I admit I am one of these odd people who thinks we can learn a great deal not only from history but also from great literature. There are many, of course, who would deny that there is any such thing as “great” literature — just literature that some like and others do not. But I would argue that great literature is recognizable because it provides us with insights into the human condition in a way that makes us marvel at the power of words.  I agree with Robert Persig, who wrote Zen and the Art of Motorcycle Maintenance, in which he said that “quality” is one of those things no one can define, but everyone recognizes it when they see it.

For example, all sports fans recognize the great athlete. They are rare and stand out above the others. We may not know what it is that sets them apart, but they jump out at us. We might quibble about who was the greatest tennis player, football player, or basketball player.

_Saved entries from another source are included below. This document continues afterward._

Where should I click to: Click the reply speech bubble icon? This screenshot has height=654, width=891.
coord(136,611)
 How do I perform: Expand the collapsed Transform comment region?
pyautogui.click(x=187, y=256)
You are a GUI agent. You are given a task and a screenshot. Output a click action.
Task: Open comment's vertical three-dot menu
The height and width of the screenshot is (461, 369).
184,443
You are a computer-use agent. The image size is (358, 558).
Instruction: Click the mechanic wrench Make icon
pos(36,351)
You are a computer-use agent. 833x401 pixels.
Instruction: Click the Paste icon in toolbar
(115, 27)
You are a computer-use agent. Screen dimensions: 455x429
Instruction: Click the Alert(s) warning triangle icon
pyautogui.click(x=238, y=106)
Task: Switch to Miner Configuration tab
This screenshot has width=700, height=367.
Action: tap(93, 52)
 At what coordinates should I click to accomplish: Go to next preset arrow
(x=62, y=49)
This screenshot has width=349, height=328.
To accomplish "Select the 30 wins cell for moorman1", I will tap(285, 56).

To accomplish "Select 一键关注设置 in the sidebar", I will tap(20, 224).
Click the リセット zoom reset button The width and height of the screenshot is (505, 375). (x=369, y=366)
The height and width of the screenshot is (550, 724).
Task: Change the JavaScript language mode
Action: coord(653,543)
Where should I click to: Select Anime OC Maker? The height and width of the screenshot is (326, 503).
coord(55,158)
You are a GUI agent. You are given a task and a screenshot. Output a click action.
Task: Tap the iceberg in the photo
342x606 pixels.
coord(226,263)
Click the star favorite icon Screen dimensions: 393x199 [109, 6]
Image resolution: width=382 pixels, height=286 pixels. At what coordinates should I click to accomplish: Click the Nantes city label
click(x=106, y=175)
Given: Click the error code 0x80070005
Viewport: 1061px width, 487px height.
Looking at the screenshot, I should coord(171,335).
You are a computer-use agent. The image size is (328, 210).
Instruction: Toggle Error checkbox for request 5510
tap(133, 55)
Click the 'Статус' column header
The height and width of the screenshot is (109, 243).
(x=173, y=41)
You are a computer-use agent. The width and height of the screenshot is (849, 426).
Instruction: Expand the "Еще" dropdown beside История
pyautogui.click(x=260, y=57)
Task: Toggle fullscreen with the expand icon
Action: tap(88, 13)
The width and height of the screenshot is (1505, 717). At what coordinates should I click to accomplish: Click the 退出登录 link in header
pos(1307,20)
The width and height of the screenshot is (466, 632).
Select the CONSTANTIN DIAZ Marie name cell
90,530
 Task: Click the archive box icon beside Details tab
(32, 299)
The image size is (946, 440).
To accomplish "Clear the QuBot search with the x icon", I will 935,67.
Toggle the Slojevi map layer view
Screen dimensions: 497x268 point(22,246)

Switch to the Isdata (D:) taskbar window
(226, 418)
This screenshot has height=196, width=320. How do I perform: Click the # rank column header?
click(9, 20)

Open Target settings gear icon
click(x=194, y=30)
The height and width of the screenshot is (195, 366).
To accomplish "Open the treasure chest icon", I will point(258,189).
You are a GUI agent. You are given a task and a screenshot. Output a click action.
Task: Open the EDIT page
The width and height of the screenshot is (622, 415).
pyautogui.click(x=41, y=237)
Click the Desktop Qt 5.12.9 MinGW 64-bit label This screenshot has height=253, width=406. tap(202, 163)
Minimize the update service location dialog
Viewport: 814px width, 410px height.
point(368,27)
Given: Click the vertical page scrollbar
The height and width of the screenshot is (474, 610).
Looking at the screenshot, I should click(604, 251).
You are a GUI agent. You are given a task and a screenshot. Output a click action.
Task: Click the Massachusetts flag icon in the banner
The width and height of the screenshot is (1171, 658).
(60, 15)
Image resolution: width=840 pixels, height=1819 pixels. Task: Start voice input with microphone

And the current series on ESPN that seeks to single out the “greatest athlete ever,” comparing such athletes as Roger Federer and Bo Jackson,  is bogus. But those who know the sport know who the great ones were. Great literature is like that. It stands out and commands our attention. But if we don’t know anything about the sport involved, we cannot separate out the great players. Similarly, if we are not well read we cannot recognize the great books, those that exhibit exceptional writing and insight into the human condition.

I recently came upon a passage in E.M. Forster’s The Longest Journey that helps me  make my case. Forster is a poet in the true sense of that term: he creates with words. His creations happen to take the form of novels. This novel is one of those books that tells a story, but which also makes us stop and think. In that novel we find the following passage:

“the city [Salisbury] has strayed out of her own plain, climbed up her slopes, and tumbled over them in ugly cataracts of brick. The cataracts are still short, and doubtless they meet or create some commercial need. But instead of looking towards the cathedral, as all the city should, they look outwards at a pagan entrenchment, as the city should not. They neglect the poise of the earth, and the sentiments she has decreed. They are the modern spirit.”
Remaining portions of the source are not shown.